Re: [PATCH v8 0/4] Introduce mseal

["Theo de Raadt" <deraadt@openbsd.org>]

There is another problem with adding PROT_SEAL to the mprotect()
call.

What are the precise semantics?

If one reviews how mprotect() behaves, it is quickly clear that
it is very sloppy specification.  We spent quite a bit of effort
making our manual page as clear as possible to the most it gaurantees,
in the standard, and in all the various Unix:

     Not all implementations will guarantee protection on a page basis; the
     granularity of protection changes may be as large as an entire region.
     Nor will all implementations guarantee to give exactly the requested
     permissions; more permissions may be granted than requested by prot.
     However, if PROT_WRITE was not specified then the page will not be
     writable.

Anything else is different.

That is the specification in case of PROT_READ, PROT_WRITE, and PROT_EXEC.

What happens if you add additional PROT_* flags?

Does mprotect still behave just as sloppy (as specified)?

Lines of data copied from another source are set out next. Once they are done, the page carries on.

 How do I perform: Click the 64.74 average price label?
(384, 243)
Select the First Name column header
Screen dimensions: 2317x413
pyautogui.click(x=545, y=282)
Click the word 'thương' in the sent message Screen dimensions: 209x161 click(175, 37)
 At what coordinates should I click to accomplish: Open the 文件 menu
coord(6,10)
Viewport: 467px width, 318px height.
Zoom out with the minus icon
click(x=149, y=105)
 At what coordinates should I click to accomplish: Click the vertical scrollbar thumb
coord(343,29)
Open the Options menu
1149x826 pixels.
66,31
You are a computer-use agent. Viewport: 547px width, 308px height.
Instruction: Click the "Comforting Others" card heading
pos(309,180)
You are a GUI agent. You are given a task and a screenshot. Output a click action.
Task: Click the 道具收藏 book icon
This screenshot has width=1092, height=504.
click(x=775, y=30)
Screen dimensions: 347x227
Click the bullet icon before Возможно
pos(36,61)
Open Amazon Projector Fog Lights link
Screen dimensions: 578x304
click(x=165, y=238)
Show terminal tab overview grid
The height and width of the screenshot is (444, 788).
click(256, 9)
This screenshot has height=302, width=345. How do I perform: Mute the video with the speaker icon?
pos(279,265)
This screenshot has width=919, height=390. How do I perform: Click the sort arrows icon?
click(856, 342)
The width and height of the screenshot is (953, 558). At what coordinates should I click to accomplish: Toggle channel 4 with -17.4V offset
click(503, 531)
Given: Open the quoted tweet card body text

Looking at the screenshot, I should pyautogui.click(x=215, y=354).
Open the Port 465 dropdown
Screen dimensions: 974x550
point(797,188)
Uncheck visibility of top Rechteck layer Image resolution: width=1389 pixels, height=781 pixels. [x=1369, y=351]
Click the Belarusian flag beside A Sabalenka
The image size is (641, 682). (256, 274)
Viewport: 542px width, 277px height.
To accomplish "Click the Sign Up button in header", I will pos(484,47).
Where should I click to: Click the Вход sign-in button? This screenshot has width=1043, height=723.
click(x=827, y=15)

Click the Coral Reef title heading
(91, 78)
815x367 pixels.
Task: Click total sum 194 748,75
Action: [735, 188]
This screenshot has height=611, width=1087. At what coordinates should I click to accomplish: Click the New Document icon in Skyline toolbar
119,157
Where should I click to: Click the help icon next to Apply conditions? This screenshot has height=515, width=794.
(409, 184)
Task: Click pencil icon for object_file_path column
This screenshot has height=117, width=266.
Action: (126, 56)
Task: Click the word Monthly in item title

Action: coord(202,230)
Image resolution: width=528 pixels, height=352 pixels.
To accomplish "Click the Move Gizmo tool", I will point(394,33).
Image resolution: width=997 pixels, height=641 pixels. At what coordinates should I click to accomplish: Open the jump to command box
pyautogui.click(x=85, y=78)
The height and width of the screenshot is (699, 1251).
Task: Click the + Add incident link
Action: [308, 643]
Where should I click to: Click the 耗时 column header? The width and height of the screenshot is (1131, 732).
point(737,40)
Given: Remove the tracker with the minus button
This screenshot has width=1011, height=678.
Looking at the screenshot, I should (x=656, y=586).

Or it now return an error partway through an operation?

When it returns the error, does it skip doing the work on the remaining
region?

Or does it skip doing any protection operation at all? (That means the code
has to do two passes over the region; first one checks if it may proceed,
second pass performs the change.  I think I've reat PROT_SEAL was supposed
to try to do things as one pass; is that actually possible without requiring
a second pass in the kernel?

To wit, do these two sequences have _exactly_ the same behaviour in
all cases that we can think of
    - unmapped sub-regions
    - sealed sub-regions
    - and who knows what else mprotect() may encounter

a)

    mprotect(addr, len, PROT_READ);
    mseal(addr, len, 0);

b)

    mprotect(addr, len, PROT_READ | PROT_SEAL);

Are they the same, or are they different?

Here's what I think: mprotect() behaves quite differently if you add
the PROT_SEAL flag, but I can't quite tell precisely what happens because
I don't understand the linux vm system enough.


(As an outsider, I have glanced at the new PROT_MTE flag changes; that
one seem to just "set a flag where possible", rather than performing
an action which could result in an error, and seems to not have this
problem).


As an outsider, Linux development is really strange:

Two sub-features are being pushed very hard, and the primary developer
doesn't have code which uses either of them.  And once it goes in, it
cannot be changed.

It's very different from my world, where the absolutely minimal
interface was written to apply to a whole operating system plus 10,000+
applications, and then took months of testing before it was approved for
inclusion.  And if it was subtly wrong, we would be able to change it.